Nevertheless, the time with every batch still increases.

What could be another reason for increasing time from batch to batch? I suppose that linked problem to this is that model has low training and validation accuracy (irrelevant varying around constant value)

Thank you

vdw · September 5, 2020, 7:27am

Hm, can’t see anything obvious what might cause the performance issues. Just some generic comments:

Since you initialize h0 and c0 you don’t need to detach them as well. Maybe that’s even bad for the training itself, but here I’m not sure.
I cannot see the point of the lines below. Again, I don’t think they hurt, but in the end you return the last hidden state after being pushed through a linear layer. lstm_out is never used
```
  lstm_out.size()
  lstm_out[:, -1, :]
  lstm_out = self.linear(lstm_out[:, -1, :])
  lstm_out.size()
```

I have a implementation of a multiclass LSTM/GRU classifier. Maybe you can have a look to see what might be different. The code is a bit verbose to make the classifier configurable.

Legolas · September 5, 2020, 6:59pm

Hi Chris,

Thank you for your time and suggestions.

I followed your advice, regarding detach() and four lines with lstm_out in forward().

I got some improvements in speed. I can finally proceed at least some small number of epochs until the end.

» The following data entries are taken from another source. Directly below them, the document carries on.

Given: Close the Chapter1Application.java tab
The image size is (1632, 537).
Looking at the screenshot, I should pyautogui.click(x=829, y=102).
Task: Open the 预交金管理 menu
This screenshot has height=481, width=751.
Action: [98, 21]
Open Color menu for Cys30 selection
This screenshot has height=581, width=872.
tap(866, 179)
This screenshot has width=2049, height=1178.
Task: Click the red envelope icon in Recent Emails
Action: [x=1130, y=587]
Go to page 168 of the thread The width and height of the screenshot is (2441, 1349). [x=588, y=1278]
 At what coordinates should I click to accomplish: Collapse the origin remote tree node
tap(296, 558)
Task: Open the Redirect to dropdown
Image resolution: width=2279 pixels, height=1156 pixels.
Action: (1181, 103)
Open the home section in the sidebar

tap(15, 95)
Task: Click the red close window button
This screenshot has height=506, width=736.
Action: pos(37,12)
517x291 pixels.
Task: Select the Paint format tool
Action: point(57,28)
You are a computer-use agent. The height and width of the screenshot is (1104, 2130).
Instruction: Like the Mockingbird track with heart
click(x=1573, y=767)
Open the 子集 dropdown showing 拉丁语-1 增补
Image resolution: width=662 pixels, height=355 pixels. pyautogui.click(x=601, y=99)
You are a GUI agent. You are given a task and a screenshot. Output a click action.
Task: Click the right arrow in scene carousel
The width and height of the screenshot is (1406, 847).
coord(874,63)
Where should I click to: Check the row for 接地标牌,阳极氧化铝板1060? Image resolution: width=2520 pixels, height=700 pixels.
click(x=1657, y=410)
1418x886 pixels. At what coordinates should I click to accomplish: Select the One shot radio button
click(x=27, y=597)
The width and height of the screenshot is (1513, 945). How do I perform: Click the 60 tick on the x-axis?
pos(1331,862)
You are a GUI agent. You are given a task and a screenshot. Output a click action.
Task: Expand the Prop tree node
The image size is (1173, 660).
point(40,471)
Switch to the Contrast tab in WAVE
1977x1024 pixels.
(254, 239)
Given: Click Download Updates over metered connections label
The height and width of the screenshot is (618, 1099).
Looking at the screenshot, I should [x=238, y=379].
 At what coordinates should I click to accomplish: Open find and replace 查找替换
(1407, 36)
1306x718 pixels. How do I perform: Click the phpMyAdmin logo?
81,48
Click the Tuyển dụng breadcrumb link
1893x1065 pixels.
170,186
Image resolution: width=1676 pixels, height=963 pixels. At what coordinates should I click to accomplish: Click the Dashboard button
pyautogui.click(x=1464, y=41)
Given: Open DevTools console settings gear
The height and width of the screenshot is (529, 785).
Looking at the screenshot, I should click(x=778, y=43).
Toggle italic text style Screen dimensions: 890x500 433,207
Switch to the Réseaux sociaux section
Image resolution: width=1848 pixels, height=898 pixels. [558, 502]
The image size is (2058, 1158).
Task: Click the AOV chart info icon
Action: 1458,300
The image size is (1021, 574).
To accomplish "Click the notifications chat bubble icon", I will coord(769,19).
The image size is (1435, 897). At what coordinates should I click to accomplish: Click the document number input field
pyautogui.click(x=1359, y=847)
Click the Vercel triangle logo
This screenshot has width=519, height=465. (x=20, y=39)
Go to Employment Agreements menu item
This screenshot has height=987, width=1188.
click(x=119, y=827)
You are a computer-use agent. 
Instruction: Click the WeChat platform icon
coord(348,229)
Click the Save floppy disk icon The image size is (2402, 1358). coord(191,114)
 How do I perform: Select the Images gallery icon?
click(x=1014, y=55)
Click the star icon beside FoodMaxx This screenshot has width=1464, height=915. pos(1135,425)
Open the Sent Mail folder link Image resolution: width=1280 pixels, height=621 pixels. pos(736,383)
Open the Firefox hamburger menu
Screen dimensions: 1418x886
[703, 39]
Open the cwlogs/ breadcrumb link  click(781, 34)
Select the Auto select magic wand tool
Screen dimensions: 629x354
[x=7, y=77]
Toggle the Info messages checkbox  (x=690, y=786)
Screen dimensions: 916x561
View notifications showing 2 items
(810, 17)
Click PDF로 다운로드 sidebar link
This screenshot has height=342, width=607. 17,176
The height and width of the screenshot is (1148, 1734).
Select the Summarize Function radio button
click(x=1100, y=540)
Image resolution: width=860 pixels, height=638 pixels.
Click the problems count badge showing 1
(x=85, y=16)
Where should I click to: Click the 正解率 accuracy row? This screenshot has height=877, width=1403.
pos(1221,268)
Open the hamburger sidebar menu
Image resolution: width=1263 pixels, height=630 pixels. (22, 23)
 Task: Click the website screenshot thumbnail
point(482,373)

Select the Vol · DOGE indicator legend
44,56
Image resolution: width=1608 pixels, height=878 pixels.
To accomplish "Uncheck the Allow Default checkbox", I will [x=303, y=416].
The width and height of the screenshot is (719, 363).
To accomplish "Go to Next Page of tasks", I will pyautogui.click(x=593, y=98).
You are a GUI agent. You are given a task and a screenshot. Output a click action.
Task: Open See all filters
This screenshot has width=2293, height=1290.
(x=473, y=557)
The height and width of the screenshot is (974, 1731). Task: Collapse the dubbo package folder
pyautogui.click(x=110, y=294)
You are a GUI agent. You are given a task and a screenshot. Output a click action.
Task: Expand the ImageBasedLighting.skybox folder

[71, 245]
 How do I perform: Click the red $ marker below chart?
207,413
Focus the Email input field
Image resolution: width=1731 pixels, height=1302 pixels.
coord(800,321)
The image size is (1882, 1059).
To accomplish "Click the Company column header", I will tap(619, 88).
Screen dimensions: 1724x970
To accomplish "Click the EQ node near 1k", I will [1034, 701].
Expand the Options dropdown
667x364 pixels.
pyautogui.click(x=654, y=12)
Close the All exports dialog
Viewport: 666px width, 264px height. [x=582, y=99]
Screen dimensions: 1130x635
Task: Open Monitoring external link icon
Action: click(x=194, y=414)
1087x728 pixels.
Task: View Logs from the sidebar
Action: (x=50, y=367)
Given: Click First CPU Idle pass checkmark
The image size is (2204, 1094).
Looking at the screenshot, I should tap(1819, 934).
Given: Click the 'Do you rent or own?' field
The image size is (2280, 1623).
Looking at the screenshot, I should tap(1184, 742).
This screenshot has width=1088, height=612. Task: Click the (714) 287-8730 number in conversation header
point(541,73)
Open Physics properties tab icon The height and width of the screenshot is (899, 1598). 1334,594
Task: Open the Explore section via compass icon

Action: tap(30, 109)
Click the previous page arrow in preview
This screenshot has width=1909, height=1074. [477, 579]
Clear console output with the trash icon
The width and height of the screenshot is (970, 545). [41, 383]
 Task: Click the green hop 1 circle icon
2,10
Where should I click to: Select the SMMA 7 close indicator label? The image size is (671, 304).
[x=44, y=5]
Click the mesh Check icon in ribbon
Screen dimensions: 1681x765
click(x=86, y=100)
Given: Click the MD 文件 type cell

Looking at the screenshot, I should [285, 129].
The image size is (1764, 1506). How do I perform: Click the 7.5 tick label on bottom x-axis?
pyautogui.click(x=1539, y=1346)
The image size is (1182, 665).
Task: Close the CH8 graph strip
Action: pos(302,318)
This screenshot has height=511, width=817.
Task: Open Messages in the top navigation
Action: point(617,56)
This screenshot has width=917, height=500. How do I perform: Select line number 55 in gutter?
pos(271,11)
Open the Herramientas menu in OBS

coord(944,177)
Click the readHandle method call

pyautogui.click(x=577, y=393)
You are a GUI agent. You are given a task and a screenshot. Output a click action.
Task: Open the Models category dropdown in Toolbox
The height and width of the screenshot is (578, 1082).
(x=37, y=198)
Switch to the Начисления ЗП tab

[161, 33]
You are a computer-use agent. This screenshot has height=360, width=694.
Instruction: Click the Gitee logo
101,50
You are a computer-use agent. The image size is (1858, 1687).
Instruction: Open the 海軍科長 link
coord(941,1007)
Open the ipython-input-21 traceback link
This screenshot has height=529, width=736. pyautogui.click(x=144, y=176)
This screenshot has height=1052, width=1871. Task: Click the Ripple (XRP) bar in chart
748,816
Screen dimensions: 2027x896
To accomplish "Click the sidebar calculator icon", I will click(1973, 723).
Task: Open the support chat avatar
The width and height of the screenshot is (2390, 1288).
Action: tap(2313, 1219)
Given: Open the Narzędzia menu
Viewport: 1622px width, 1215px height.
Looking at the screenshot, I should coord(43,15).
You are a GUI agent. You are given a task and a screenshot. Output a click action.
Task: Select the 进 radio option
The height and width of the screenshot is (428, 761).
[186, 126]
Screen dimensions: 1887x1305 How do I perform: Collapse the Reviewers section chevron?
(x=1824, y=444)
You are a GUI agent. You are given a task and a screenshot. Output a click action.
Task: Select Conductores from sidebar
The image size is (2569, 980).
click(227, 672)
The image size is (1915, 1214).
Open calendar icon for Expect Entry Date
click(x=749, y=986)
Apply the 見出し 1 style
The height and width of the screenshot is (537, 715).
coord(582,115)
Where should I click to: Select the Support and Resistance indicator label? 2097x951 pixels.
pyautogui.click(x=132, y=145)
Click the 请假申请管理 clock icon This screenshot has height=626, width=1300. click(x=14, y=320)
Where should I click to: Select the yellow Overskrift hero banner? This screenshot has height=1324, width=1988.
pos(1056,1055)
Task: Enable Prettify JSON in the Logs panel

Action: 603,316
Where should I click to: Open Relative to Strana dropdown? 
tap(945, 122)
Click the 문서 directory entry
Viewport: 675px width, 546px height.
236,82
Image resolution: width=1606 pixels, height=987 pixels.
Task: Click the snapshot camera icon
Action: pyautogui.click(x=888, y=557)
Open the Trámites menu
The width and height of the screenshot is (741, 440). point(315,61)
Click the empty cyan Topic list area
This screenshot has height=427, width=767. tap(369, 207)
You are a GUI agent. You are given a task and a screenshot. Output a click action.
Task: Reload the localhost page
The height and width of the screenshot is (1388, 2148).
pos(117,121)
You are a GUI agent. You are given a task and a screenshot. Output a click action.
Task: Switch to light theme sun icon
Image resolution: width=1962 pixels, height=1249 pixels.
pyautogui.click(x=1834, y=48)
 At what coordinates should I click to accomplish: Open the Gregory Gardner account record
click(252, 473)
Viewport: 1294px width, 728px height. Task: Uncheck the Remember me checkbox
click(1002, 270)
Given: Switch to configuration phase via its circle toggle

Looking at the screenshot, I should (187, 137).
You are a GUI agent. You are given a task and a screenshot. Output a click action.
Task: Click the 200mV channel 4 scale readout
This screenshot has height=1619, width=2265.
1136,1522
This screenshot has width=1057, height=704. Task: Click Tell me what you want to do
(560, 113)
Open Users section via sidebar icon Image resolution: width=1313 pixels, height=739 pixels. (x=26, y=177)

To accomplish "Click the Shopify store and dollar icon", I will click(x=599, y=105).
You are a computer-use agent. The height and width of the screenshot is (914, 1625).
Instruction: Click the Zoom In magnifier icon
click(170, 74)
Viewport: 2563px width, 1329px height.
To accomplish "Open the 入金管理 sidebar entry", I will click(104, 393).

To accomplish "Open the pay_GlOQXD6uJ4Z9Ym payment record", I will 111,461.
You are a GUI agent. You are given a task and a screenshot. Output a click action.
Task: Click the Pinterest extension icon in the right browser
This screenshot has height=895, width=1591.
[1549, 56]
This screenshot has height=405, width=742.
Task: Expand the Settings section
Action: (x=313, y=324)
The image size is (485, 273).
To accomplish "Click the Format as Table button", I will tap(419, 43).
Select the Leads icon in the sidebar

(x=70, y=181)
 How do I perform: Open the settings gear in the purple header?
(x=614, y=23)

However, proceeding time is increasing during training, and I would say there is much space for improvement, which I should implement.

For example, the processing time for the first few epochs is about: 30s, 90s, 250s, 370s, 490s. Then, it has more or less stable processing time around 400s until the end of the training. I have noticed better results when increasing batch_size, and these results are with batch_size = 1024.

Thank you for sharing your example. I have analyzed it and could not find what might be included in this example.

I wonder what else I can do to have a better proceeding time.